Przemysław Zamojski: Pierwsza piątka to nie mój cel

Mihailo Uvalin nieco zmienił ustawienie Stelmetu Zielona Góra na mecz ze Śląskiem Wrocław. Do pierwszej piątki wskoczył Przemysław Zamojski, który rozegrał świetnie spotkanie.

Bartłomiej Berbeć
Bartłomiej Berbeć
Przemysław Zamojski odwdzięczył się swojemu szkoleniowcowi między innymi zdobyciem 12 punktów. Defensywa reprezentanta Polski również wyglądała bardzo przyzwoicie, podobnie jak forma rzutowa - jak zwykle popularny "Zamoj" imponował perfekcyjnie ułożoną ręką przy rzutach z dystansu. Czy wskoczy zatem na stałe do wyjściowego ustawienia?

- Ja zawsze powtarzam, że pierwsza piątka wcale nie jest moim priorytetem.

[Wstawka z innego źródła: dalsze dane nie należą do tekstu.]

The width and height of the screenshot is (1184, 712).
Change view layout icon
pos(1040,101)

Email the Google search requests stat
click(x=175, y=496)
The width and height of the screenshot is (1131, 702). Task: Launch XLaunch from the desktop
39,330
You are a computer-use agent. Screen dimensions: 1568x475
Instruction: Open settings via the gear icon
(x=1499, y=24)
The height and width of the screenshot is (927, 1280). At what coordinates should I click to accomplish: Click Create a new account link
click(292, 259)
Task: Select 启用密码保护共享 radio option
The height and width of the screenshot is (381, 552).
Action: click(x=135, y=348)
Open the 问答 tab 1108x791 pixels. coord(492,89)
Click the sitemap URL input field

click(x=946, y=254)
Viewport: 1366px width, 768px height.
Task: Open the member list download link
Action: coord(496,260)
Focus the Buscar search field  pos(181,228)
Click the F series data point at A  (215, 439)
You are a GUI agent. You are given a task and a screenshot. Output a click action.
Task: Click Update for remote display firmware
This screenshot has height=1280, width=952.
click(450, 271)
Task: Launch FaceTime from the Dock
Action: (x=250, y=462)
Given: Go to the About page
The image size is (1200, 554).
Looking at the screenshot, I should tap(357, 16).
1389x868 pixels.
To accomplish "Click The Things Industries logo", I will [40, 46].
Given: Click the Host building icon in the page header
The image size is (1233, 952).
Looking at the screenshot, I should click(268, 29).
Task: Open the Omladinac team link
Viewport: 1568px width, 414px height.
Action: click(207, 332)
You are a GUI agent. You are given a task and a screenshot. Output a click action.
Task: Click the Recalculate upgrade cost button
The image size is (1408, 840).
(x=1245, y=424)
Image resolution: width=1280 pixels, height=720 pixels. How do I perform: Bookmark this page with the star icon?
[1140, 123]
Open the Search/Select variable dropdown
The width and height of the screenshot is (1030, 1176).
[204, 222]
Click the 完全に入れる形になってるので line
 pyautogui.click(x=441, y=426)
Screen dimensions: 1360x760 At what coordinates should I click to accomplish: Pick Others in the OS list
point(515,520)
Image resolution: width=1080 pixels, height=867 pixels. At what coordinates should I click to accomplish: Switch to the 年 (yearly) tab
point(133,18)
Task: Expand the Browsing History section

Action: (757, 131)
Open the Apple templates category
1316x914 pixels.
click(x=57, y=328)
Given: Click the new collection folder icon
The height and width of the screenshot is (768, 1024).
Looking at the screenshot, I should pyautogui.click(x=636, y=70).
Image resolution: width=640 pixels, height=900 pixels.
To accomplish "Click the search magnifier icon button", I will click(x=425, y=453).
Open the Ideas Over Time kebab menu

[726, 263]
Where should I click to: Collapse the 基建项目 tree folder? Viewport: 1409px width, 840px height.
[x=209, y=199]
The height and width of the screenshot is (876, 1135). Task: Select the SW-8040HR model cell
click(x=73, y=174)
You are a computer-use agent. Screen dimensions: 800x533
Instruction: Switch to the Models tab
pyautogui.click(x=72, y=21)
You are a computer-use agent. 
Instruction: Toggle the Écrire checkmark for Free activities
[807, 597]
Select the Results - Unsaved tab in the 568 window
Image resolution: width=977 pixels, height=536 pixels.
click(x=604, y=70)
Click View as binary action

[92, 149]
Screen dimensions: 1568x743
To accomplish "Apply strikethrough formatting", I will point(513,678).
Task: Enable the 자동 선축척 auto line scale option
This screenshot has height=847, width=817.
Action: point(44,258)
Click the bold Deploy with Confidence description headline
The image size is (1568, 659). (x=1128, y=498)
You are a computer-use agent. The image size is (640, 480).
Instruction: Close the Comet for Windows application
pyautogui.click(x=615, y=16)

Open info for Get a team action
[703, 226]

Liczą się sukcesy zespołu, więc nie mam nic przeciwko wychodzeniu z ławki. Ostatnio zmagałem się też z kontuzją, naciągniętym mięśniem łydki, co trochę mnie stopowało - mówi skromnie Przemysław Zamojski.

- Na pewno cieszy nas wszystkich to, że zagraliśmy dzisiaj bardzo fajnie zespołowo, każdy dołożył swoją cegiełkę, nie ma wielkich dysproporcji w zdobyczach punktowych pomiędzy zawodnikami. Intensywność też była naprawdę niezła, myślę że to wszystko mogło się podobać obserwatorom - dodaje koszykarz Stelmetu Zielona Góra.

27-latek ma za sobą bardzo pracowity wrzesień, który spędził z kadrą na Słowenii. Czy udało mu się już wypocząć i czuje się w 100 proc. gotowy do gry? - Nie narzekam, chociaż zawsze może być lepiej. Jako drużyna, skupiamy się póki co aby grać lepiej jako zespół, a nie poszczególne jednostki - mówi koszykarz.

Przemysław Zamojski dobrze ocenia budowę zespołu na tym etapie. - Mamy bardzo szeroki skład, bardzo wyrównany. Właśnie ta rotacja plus intensywność, którą pokazaliśmy także w pierwszej połowie meczu z Mediolanem. Myślę, że tym właśnie będziemy walczyć w lidze.